In his magisterial biography of Joyce, Richard Ellman describes Joyce's emphatically secular notion of an ”epiphany”, a momentary flash of heightened perception :
“The epiphany was the sudden ”revelation of the whatness of a thing, the moment in which the soul of the commonest object... seems to us radiant.” The artist, he felt, was charged with such revelations and must look for them not amongst gods but among men...”’
This seems the perfect ”mission statement” for Stephen Shore's American sojourn.
And since Shore is first and foremost a photographer, it may be the perfect mission statement for the photographic enterprise, from the very writer who, Ellman concludes, was perhaps the first novelist to attempt to prosecute to the full the fundamental artistic discovery that ”the ordinary is extraordinary.”
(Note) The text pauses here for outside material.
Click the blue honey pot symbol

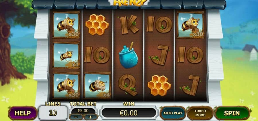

As always, we must hark back to the photographer's sense of the world for photography's deepest and purest pleasures be they those of a father simply seeking to capture a likeness of his family, or Stephen Shore meditating upon his experience of American culture. The pleasures of good photographs, photographs such as Shore's Uncommon Places, are fundamentally the pleasures (and the pain) of sight, an affirmation of the profound connection we have with the world through our eyes. One of the best definitions of the photographer's crazy, compulsive, impulse to suspend these humble, mordant fragments of time and space as if in aspic came from one of Stephen Shore's masters.
Walker Evans surely was one of the finest writers on the medium as well as one of its most distinguished practitioners. In a few succinct sentences, worth any number of essays, or even monographs, he nailed the matter firmly to the wall :
“Whether he is an artist or not, the photographer is a joyous sensualist, for the simple reason that the eye traffics in feelings, not in thoughts. This man is in effect voyeur by nature; he is also a reporter, tinker and spy. What keeps him going is pure absorption, incurable childishness, and healthy defiance of Puritanism-Calvinism. The life of his guild is a combined scramble and love's labour lost...
.. Leaving aside the mysteries and inequities of human talent, brains, taste and reputations, the matter of art in photography may come down to this; it is the defining of observation full and felt.”